-- LISTED RECORDS follows --
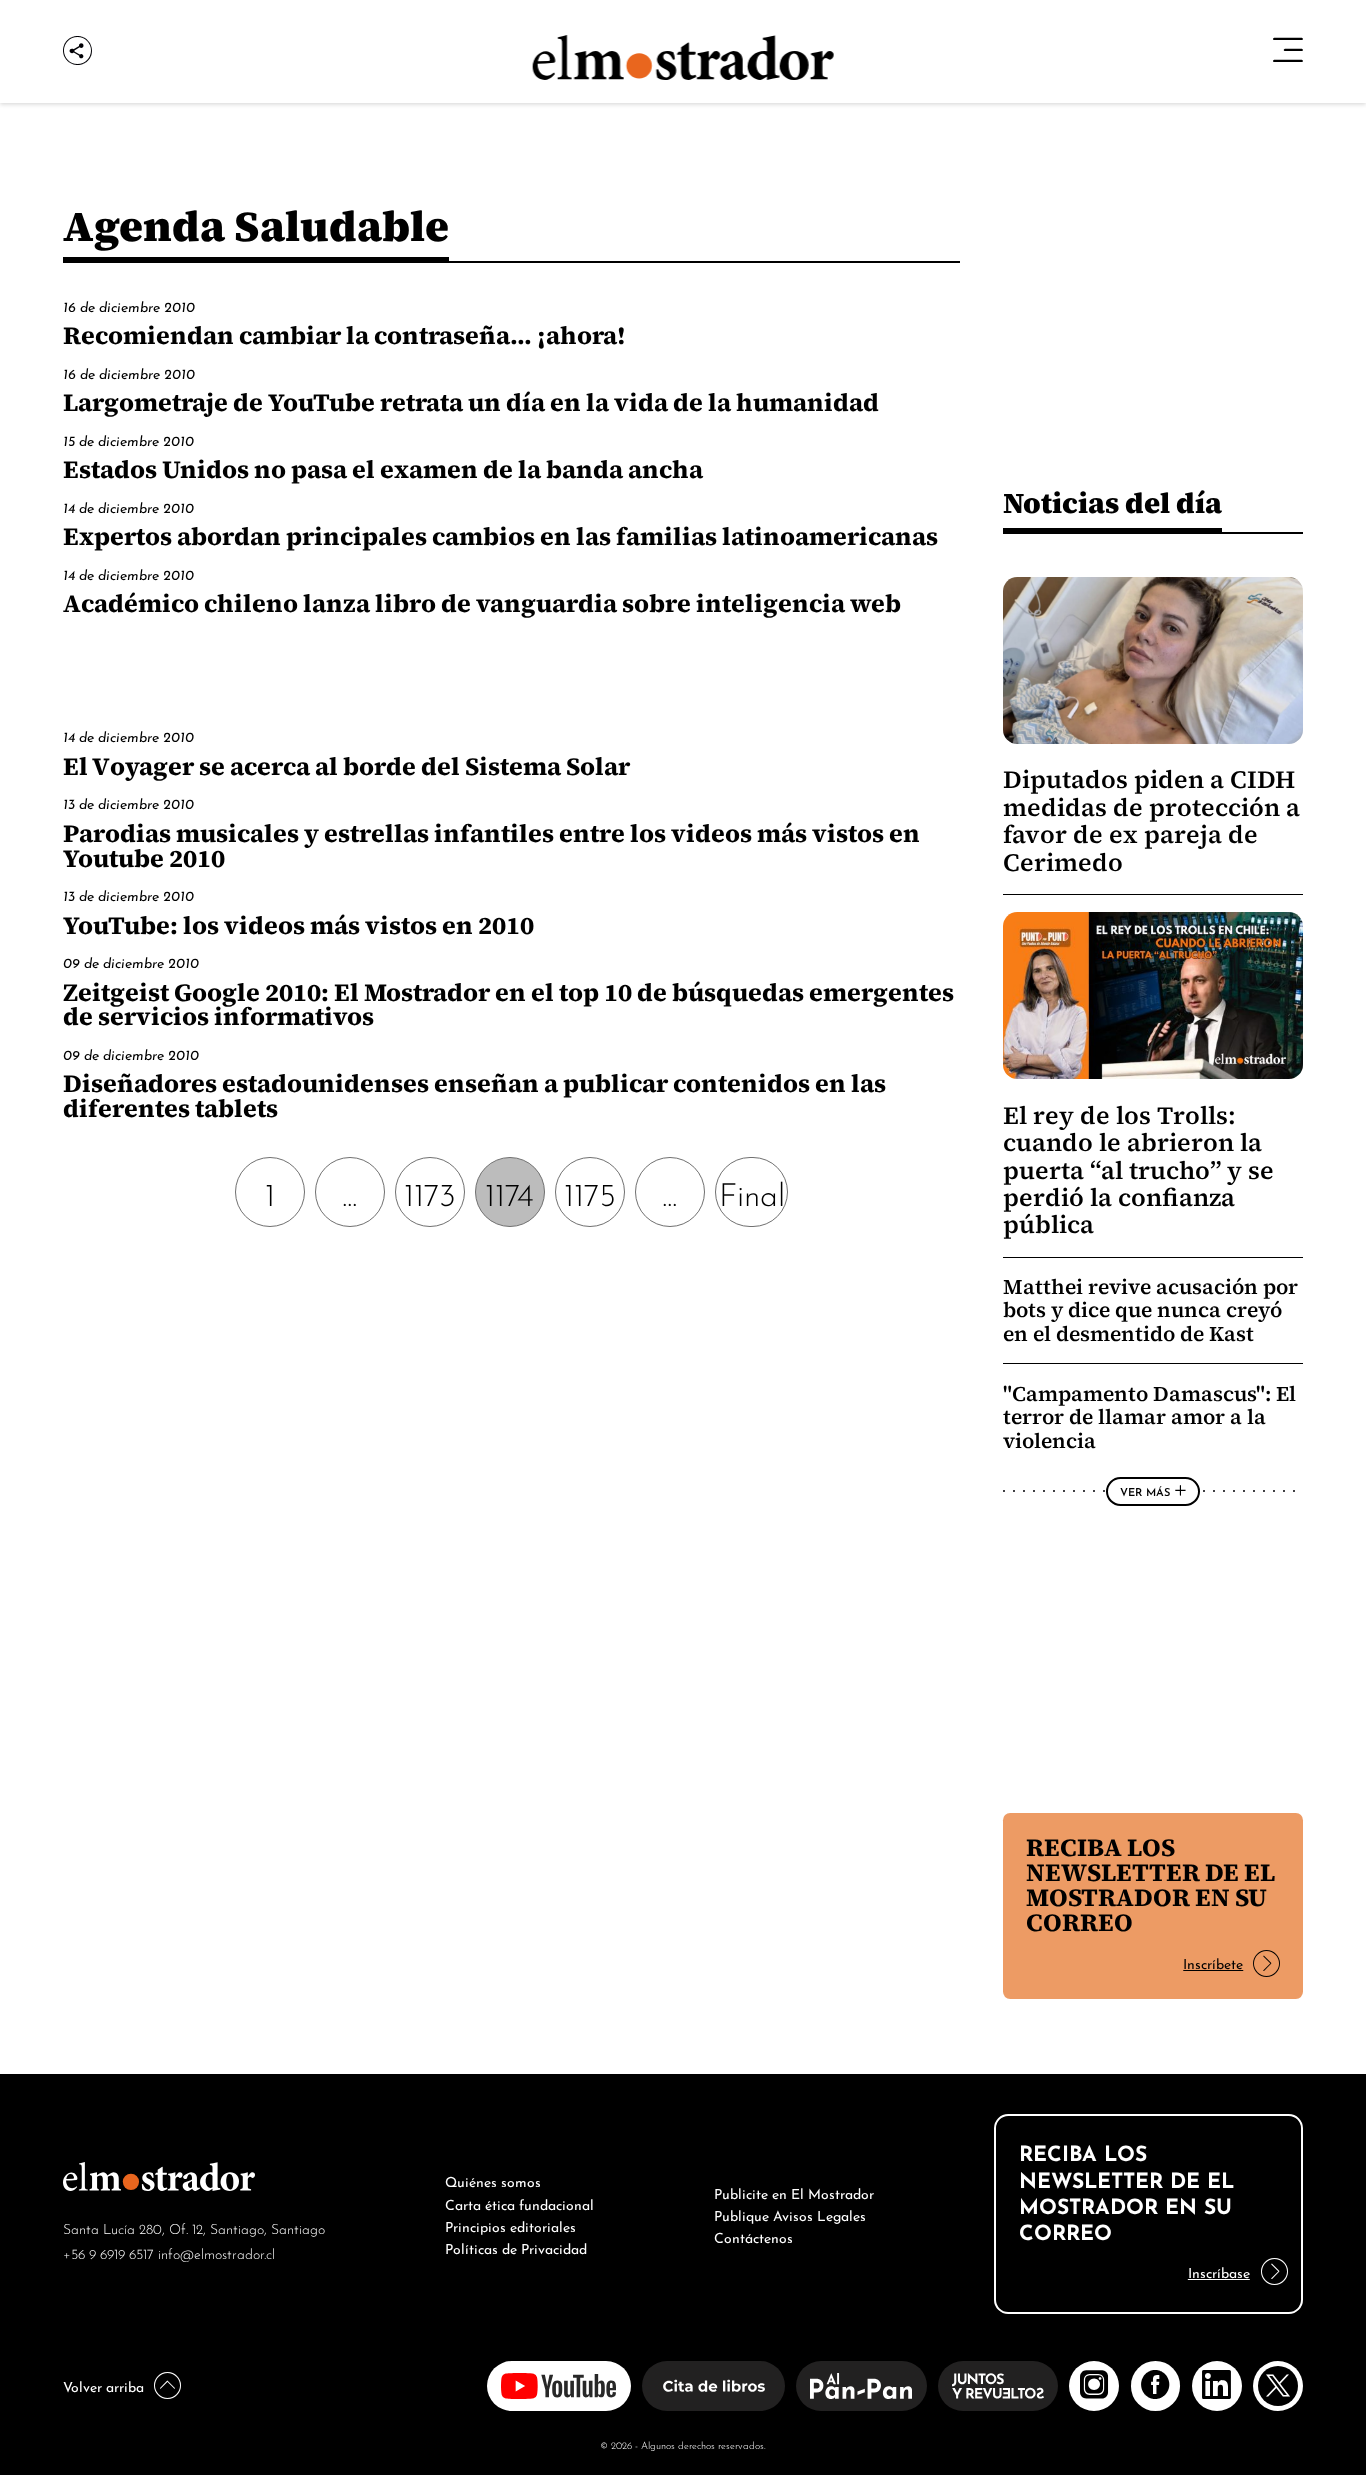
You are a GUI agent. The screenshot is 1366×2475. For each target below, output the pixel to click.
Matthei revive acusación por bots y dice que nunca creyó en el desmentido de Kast (1150, 1310)
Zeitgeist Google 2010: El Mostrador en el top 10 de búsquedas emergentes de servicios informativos (508, 1004)
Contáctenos (753, 2236)
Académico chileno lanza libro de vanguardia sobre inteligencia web (482, 603)
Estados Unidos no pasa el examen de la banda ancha (383, 469)
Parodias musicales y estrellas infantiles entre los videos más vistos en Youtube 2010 (491, 845)
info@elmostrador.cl (216, 2252)
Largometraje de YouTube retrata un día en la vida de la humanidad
-- LISTED RECORDS concluded --
• [YOUR ASSIGNMENT]
Give every entry above again, exactly, and keep all pictures out of it.

• [ANSWER BELOW]
You are a GUI agent. The screenshot is 1366×2475. For each target below, output the pixel to click.
Matthei revive acusación por bots y dice que nunca creyó en el desmentido de Kast (1150, 1310)
Zeitgeist Google 2010: El Mostrador en el top 10 de búsquedas emergentes de servicios informativos (508, 1004)
Contáctenos (753, 2236)
Académico chileno lanza libro de vanguardia sobre inteligencia web (482, 603)
Estados Unidos no pasa el examen de la banda ancha (383, 469)
Parodias musicales y estrellas infantiles entre los videos más vistos en Youtube 2010 (491, 845)
info@elmostrador.cl (216, 2252)
Largometraje de YouTube retrata un día en la vida de la humanidad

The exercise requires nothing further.